Page text:
# Explore Data Extracted

Quick guide on how to use the functions and classes of this Repo. Alternatively you can simply run 

`python ./src/clinical_trials_gov_data/data_extraction/build_data_sources.py`

1. Extract data using the Clinical Trials Gov API 
2. Create DB and tables and extract protocols.
3. Brief data exploration

In [None]:
# imports
import json

import pandas as pd

from clinical_trials_data.data_extraction.data_api import execute_curl_and_save_response
from clinical_trials_data.data_extraction.create_sqlite import (
    build_db_cursor,
    create_study_database,
    build_db_tuples,
    build_processed_studies_set,
)

from clinical_trials_data.data_extraction.extract_protocol_text import (
    extract_pdfs_parallel,
)


## 1. Connect to CTG API and extract data

In [None]:
# Curl command as required by the CTG API. For more info visit https://clinicaltrials.gov/data-api/
# This is a basic query of completed studies, but the API allows for much more filtering options. 
curl_command = '''curl -X GET "https://clinicaltrials.gov/api/v2/studies?format=json&markupFormat=markdown&filter.overallStatus=COMPLETED&pageSize=20" -H "accept: application/json"'''
filename = "./data/raw/ctg-studies.json"
# 
data = execute_curl_and_save_response(curl_command, filename, return_data=True)["studies"]

## 2. Create DataBase and extract protocol text

In [None]:
db_file_path = "../data/processed/study_protocols.db"
protocol_text_json_path = "../data/processed/procotol_text_json.json"

N = 20  # sample of studies -> this can be removed by I leave for testing

print("creating Data Base")
# build db connection
db_cursor, db_connection = build_db_cursor(db_file_path)
# Create the DB
create_study_database(db_cursor)
print("DB created")
# Get the data in the right format
# Extract protocol text requires connection to the internet
# Warning -> Remove the [: N] if you want to run in the whole set
processed_studies = build_processed_studies_set(
    data[:N], extract_protocol_text=True
)
# populate the tuples
studies_sql_tuples, study_design_sql_tuples = build_db_tuples(processed_studies)
print(f"Adding data to DB at {db_file_path}")
# finally, add the data
# TODO -> create a function for this??
db_cursor.executemany(
    """
    REPLACE INTO Studies (
        study_id,
        conditions,
        short_description,
        long_description,
        protocol_url,
        status
    )
    VALUES (?, ?, ?, ?, ?, ?)
""",
    studies_sql_tuples,
)
# adding values to study_design table
db_cursor.executemany(
    """
    REPLACE INTO Study_design (
        study_id,
        study_type,
        phases,
        allocation,
        enrollment_target
    )

Recorded information:
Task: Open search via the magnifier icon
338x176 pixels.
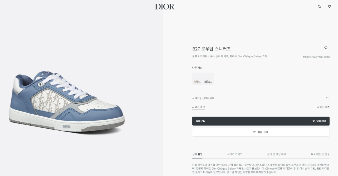Action: tap(319, 6)
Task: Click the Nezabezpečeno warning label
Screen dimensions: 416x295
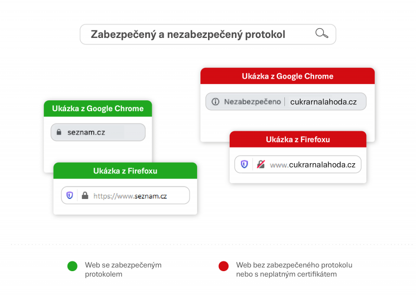Action: tap(252, 102)
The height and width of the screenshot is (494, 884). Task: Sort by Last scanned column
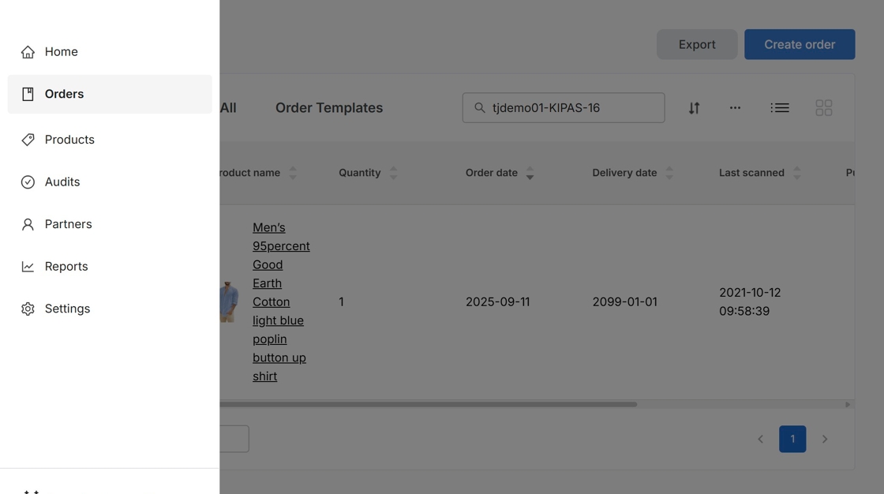click(796, 173)
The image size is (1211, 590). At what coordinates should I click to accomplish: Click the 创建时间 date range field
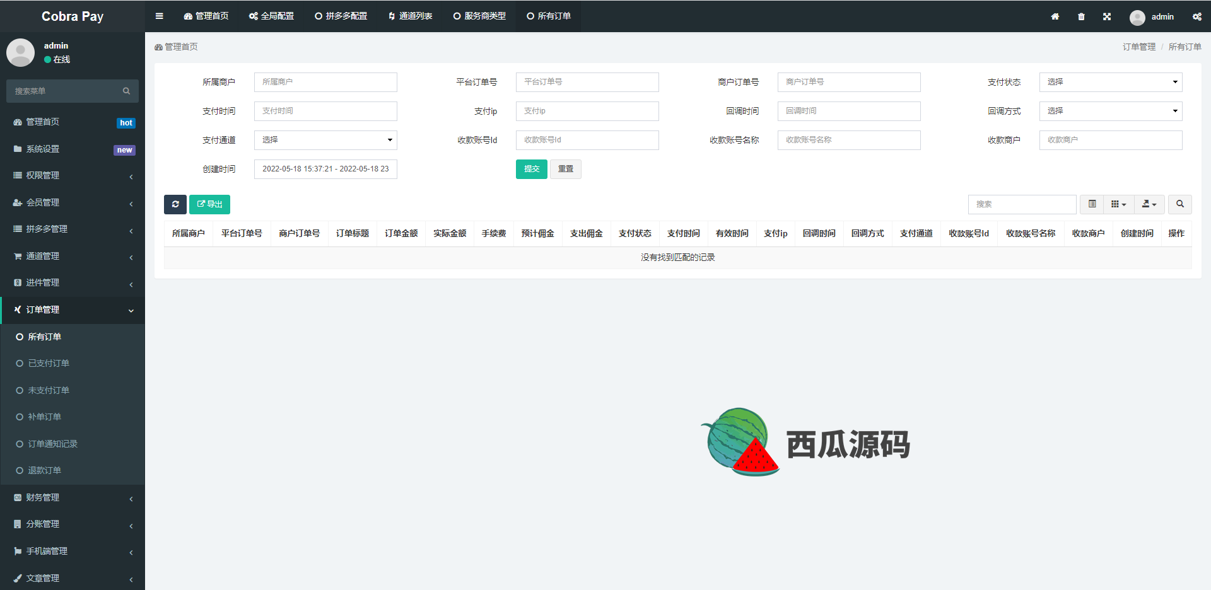pos(325,169)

Problem 1:
Can you output the stretch of the ClinicalTrials.gov notebook from "# Explore Data" through "and extract protocols.", word for word?
Problem 2:
How would the ClinicalTrials.gov notebook go on? Continue it from the point where it stops.
You can leave the records aside entirely.

Exercise answer 1:
# Explore Data Extracted

Quick guide on how to use the functions and classes of this Repo. Alternatively you can simply run 

`python ./src/clinical_trials_gov_data/data_extraction/build_data_sources.py`

1. Extract data using the Clinical Trials Gov API 
2. Create DB and tables and extract protocols.

Exercise answer 2:
    VALUES (?, ?, ?, ?, ?)
""",
    study_design_sql_tuples,
)

db_connection.commit()
db_connection.close()
print("Data Added into DB")

# Now get the protocol text from the internet
print("Extracting texts from protocol's urls")
procotol_txt_json = extract_pdfs_parallel(processed_studies)
# Save the output json
with open(protocol_text_json_path, "w") as f:
    json.dump(procotol_txt_json, f, indent=4)
print(f"Protocol Text Json File saved at {protocol_text_json_path}")

## 3. Explore the data

In [None]:

# Connect to the SQLite database
db_cursor, db_connection = build_db_cursor(db_file_path)


# Query the database tables
query = "SELECT * FROM studies"
df_studies = pd.read_sql_query(query, db_connection)


query = "SELECT * FROM study_design"
df_design = pd.read_sql_query(query, db_connection)

# Close the database connection
db_connection.close()



In [22]:
df_studies.head()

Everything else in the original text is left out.